┌─ Task material

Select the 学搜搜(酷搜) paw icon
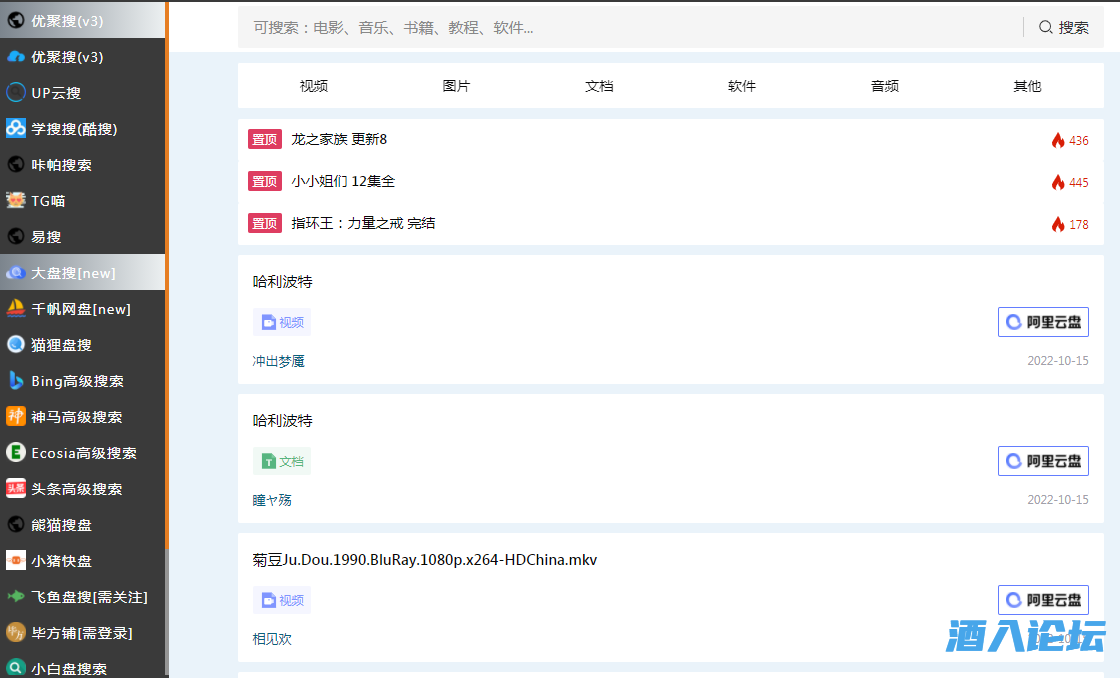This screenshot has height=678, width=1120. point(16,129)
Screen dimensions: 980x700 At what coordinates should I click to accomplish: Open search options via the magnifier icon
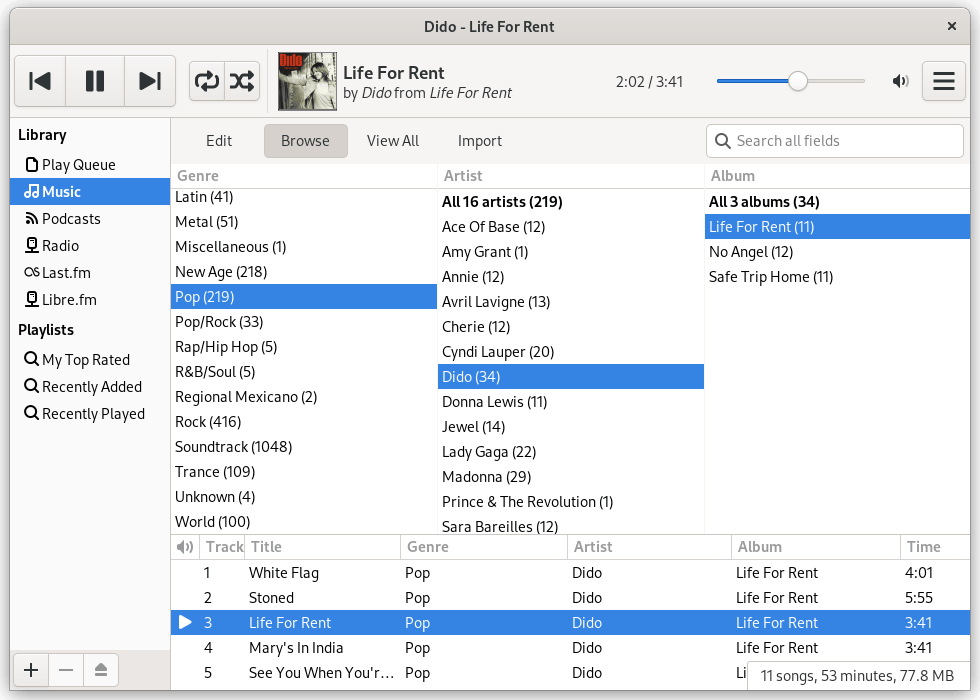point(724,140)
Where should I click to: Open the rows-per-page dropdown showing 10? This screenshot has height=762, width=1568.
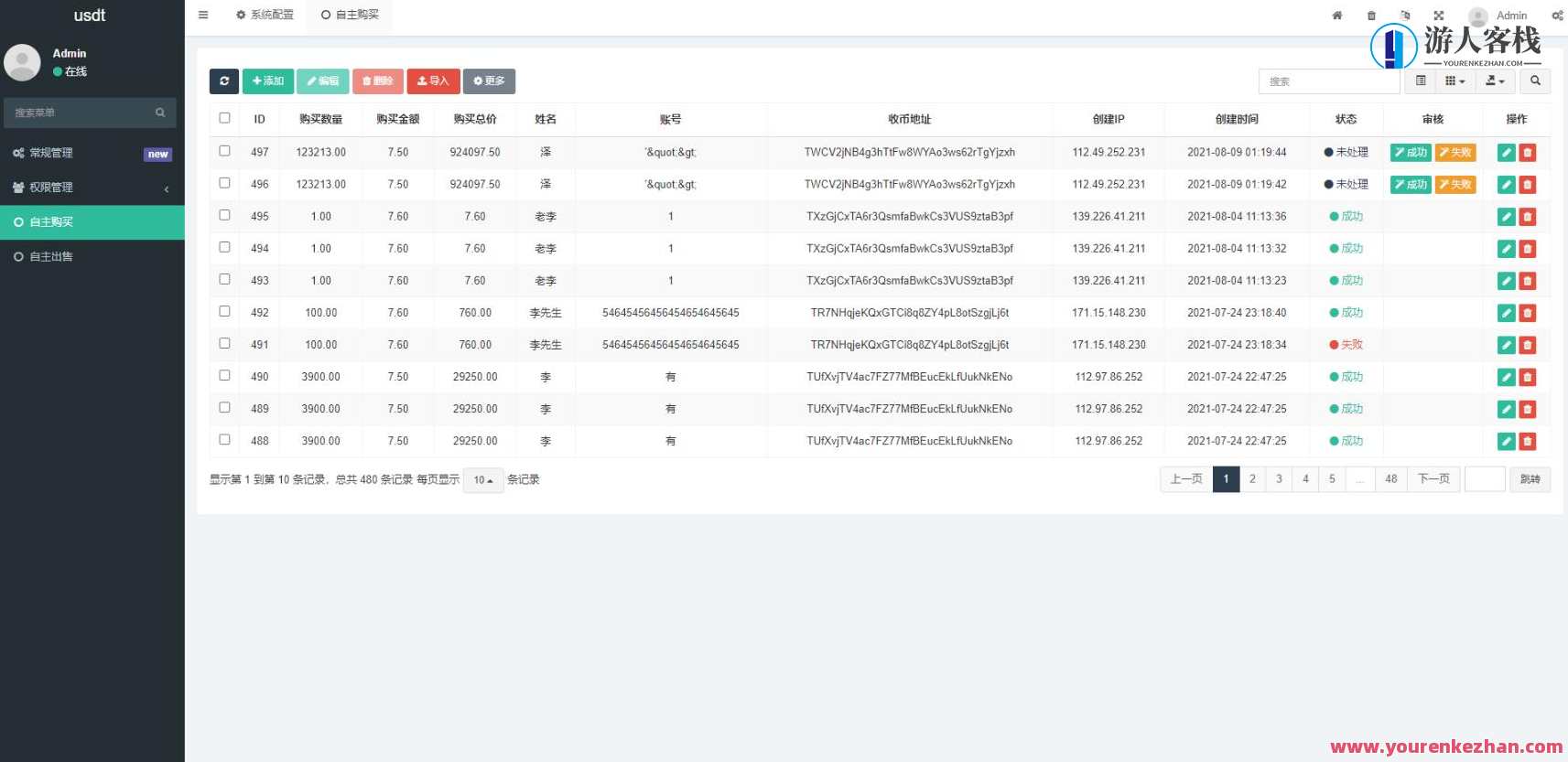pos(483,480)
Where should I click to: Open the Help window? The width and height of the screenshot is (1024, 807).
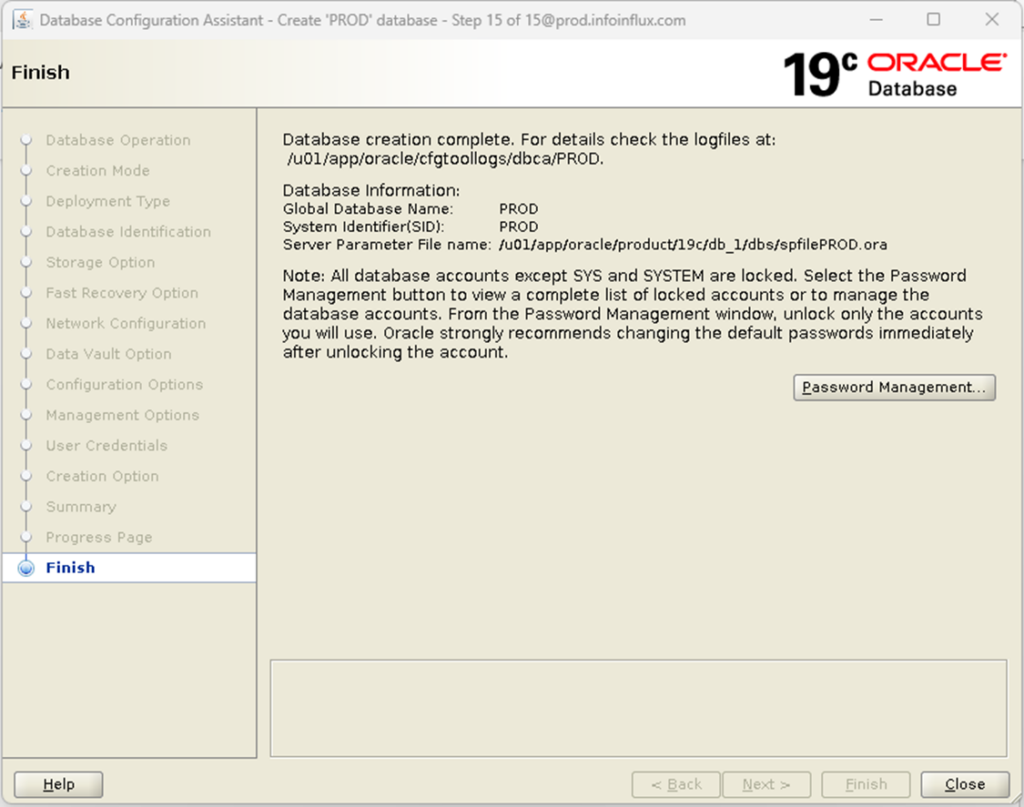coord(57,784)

└─

— Task requirements —
Reproduce, word for word, the lines from the one containing "Where should I click to: Open the rows-per-page" through the final line above. Leave every picture out.

— Solution to this exercise —
Where should I click to: Open the rows-per-page dropdown showing 10? This screenshot has height=762, width=1568.
pos(483,480)
Where should I click to: Open the Help window? The width and height of the screenshot is (1024, 807).
coord(57,784)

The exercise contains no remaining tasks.